Disaster recovery methods

  • Snapshot backup

    Alibaba Cloud ECS allows you to back up system disks and data disks with snapshots. Currently, Alibaba Cloud provides the Snapshot 2.0 service, which features a higher snapshot quota and a more flexible automatic task strategy than previous snapshot services, helping to reduce impact on business I/O. When snapshots are used for data backup, the first backup is a full backup, followed by incremental backups. The backup duration depends on the amount of data to be backed up.

    As shown in the preceding figure, Snapshot 1, Snapshot 2, and Snapshot 3, are the first, second, and third snapshots of a disk. The file system checks the disk data by blocks. When a snapshot is created, only the blocks with changed data are copied to the snapshot. Alibaba Cloud ECS allows you to configure manual or automatic snapshot backup. With automatic backup, you can specify the time of day (24 options, on the hour), recurring day of week (Monday through Sunday), and retention time for snapshot creation. The retention time is customizable, and you can set a value from 1 to 65,536 days or choose to save snapshots permanently.

  • Snapshot rollback

    If exceptions occur in your system and you must roll back a disk to a previous state, you can roll back the disk so long as it has a corresponding snapshot created.
    • Rolling back a disk is an irreversible action. After disk rollback is completed, data cannot be restored. Exercise caution when performing this action.

    • After a disk is rolled back, data will be irretrievably lost from the creation time of the snapshot to the current time.

  • Image backup

    An image file is equivalent to a replica file that contains all the data from one or more disks (a system disk or both the system disk and data disks). All image backups are full backups and can only be triggered manually.

  • Image recovery

    You can create custom images from snapshots to include the operating system and data environment in the image. The custom images can then be used to create multiple instances with the same operating system and data environment. For the configuration of snapshots and images, see Snapshots and Images.

    Note Custom images cannot be used across regions.

Technical metrics

RTO and RPO: related to the amount of data, usually at an hourly level.


  • Backup and restoration

    Alibaba Cloud ECS allows you to back up system disks and data disks with snapshots and images. If incorrect data is stored on a disk due to data errors caused by application errors, or hackers exploiting application vulnerabilities for malicious access, you can use the snapshot service to restore the disk to a desired state.
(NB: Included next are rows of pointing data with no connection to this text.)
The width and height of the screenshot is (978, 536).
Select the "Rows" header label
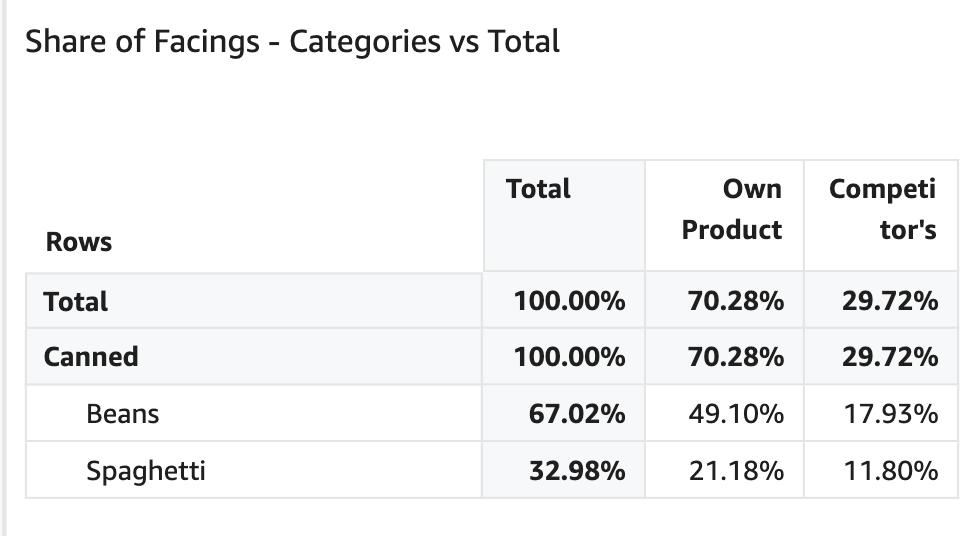[79, 242]
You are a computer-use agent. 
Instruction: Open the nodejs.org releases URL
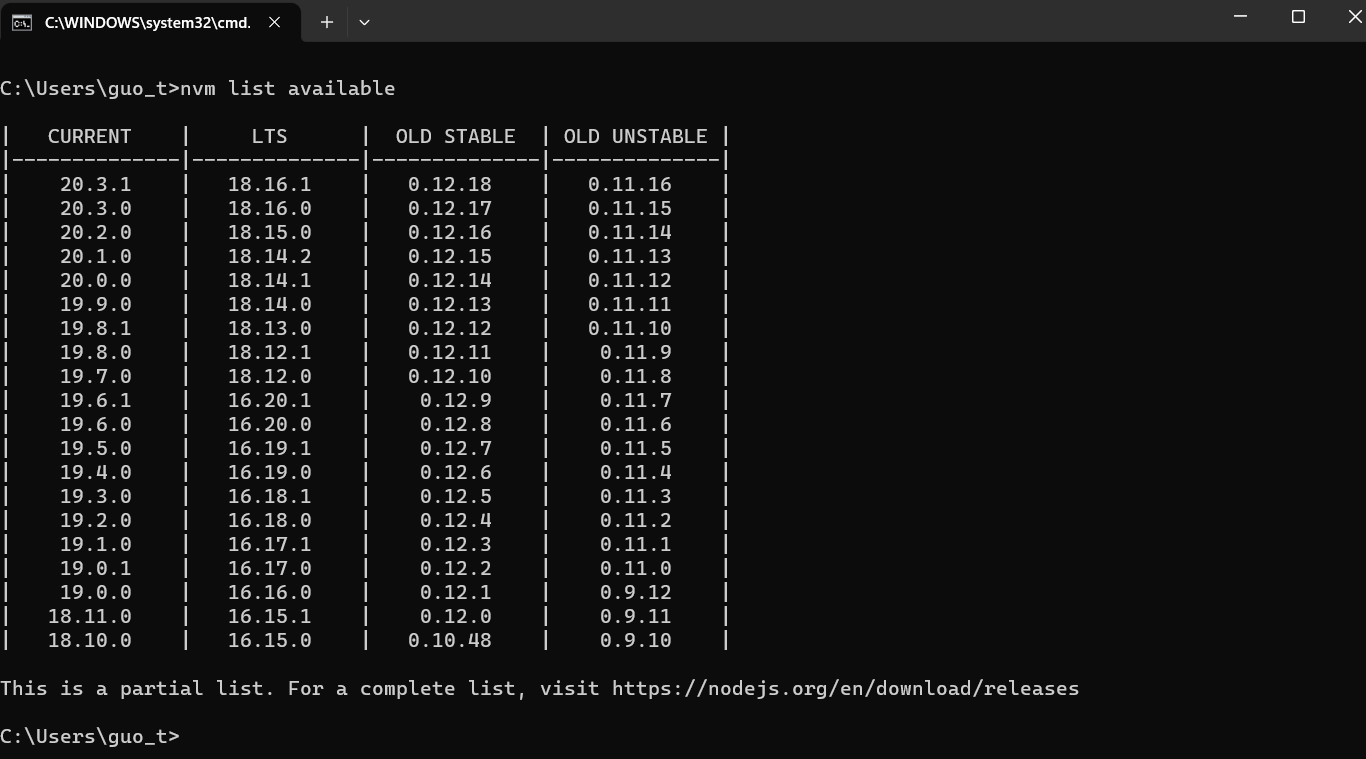point(845,689)
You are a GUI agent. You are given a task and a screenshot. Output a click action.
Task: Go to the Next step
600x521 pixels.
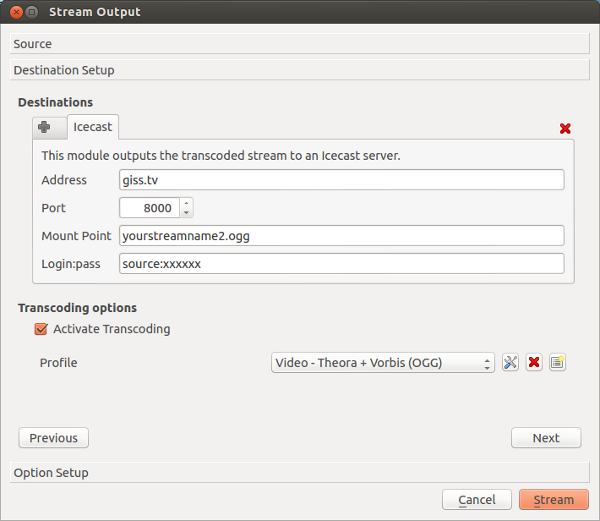[546, 438]
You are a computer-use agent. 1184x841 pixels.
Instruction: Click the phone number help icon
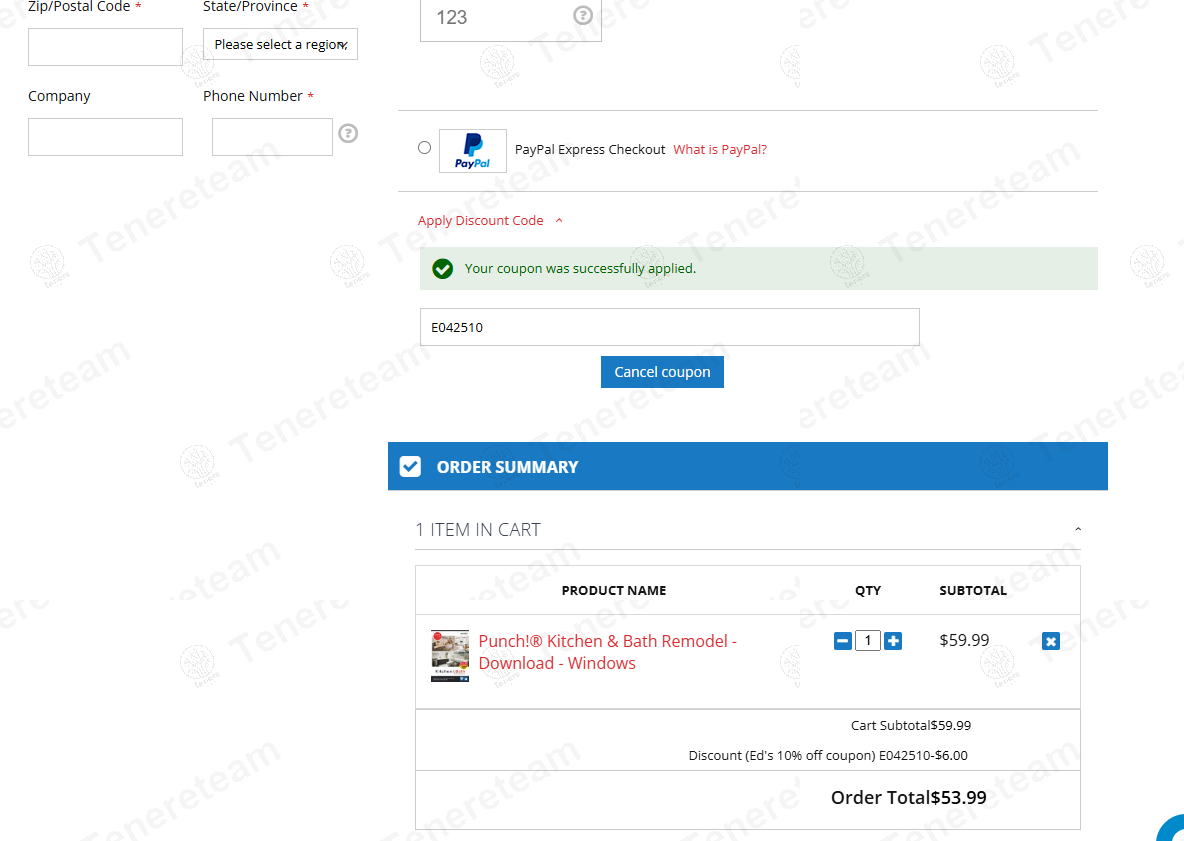pyautogui.click(x=348, y=133)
In addition, Alibaba Cloud ECS allows you to reinitialize disks with images or purchase new ECS instances with a custom image.

  • Disaster recovery application

    Alibaba Cloud ECS supports the implementation of disaster recovery architecture. For example, you can buy and use a Server Load Balancer (SLB) at the front end of an application, and deploy at least two ECS instances at the back end of the same application. Alternatively, you can implement an Auto Scaling solution using the auto scaling technology provided by Alibaba Cloud by defining how to use the ECS resources. In this way, even if one of the ECS instances fails or resources are overused, business continuity will not be interrupted, thus realizing disaster recovery. Take the deployment of ECS instances in two Internet Data Centers (IDCs) in the same city for example:

    • A cluster of ECS instances is deployed in both IDCs. At the access side, SLBs are used for load balancing between the two IDCs.
    • The Region Master nodes in both IDCs are identical and operate in active/standby mode. The failure of one node does not affect the ECS control function.
    • To switch the control node of ECS instances in the case of IDC failure, the middleware domain name is associated anew as it is used for controlling the cluster. If the IDC of the control node experiences problems, the middleware domain name needs to be associated with the control node of the other IDC.